In Burma, under 'crony capitalism' the military junta was busy privatising everything from rice mills to the national library, while making sure which generals got what. A week after the cyclone soldiers were mobilised not for disaster relief but to run polling stations for a referendum on the constitution. The fertile land of the Irawaddy delta was up for grabs, the floods having helped clear small peasant farmers.
In the United States itself something which had not been seen since olden times was back - private firefighters. Rich people who could pay extra premiums to the insurance companies were entitled to this service, so that while forest fires might destroy nearby homes,their homes they would be sprayed with fireproof liquid by fire engines bearing the company logo.
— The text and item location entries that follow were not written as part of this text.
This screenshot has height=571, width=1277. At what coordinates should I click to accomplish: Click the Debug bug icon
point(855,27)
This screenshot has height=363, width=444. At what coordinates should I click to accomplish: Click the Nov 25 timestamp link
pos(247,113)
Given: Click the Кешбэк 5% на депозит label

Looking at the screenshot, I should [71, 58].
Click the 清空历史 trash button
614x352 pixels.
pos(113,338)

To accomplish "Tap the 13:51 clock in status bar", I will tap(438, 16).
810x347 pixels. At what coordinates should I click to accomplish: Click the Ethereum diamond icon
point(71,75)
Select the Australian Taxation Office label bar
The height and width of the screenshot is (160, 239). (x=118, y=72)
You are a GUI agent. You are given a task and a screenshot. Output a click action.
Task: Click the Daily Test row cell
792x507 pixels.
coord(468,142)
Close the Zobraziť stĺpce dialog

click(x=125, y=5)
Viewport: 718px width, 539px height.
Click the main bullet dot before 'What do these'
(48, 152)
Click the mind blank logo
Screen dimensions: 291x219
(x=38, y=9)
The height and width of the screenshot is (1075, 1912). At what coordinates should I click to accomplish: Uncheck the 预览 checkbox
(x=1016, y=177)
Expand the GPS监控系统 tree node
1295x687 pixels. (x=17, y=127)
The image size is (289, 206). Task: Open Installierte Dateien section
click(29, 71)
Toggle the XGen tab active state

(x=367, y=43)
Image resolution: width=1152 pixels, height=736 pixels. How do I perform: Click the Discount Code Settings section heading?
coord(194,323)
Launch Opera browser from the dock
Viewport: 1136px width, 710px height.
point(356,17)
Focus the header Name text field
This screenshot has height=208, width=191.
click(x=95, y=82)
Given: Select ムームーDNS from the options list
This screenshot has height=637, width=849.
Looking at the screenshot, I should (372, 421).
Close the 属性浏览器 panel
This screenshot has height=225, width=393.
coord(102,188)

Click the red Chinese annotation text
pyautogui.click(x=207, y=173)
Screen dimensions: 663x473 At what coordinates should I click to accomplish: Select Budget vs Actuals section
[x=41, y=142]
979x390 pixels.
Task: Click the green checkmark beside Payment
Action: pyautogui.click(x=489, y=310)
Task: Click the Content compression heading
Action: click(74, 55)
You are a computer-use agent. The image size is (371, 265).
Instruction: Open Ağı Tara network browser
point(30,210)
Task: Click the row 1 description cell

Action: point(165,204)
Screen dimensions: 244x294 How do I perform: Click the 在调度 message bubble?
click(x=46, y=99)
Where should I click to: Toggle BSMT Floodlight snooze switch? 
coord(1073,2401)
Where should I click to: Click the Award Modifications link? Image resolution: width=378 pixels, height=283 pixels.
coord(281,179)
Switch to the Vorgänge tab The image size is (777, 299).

Private health companies were now profitably treating soldiers returning from the war, with both physical and mental problems. Homeland Security is another profitable industry, with private prisons and ID cards etc. and the 'war on terror' would really be against immigrants.
I just managed to get in to hear Naomi Klein speak having come from a meeting of trades unionists discussing problems not unrelated to the developments she was talking about.
I was the only one going on to her meeting and though the Friends Meeting House was packed for the occasion, the organised labour movement was not much in evidence.
Although Naomi Klein spoke about workers' struggles in the US and Iraq, and in support of the Iraqi oilworkers fighting privatisation and foreign oil companies, somehow, as I was discussing with friends afterwards, the working class as a force for change, the "gravedigger of capitalism", was absent from her conclusions. That said, we have to be impressed at the way a mass of mainly young people can fill a hall to hear about serious issues, and talk about what they can do. Many are taking part in lively campaigns and actions against the capitalists.
Rather than carp at what was not there, it is up to us socialists of the 'old school' in the movement to find ways of bringing the energy and ideas of the young and the older labour movement together.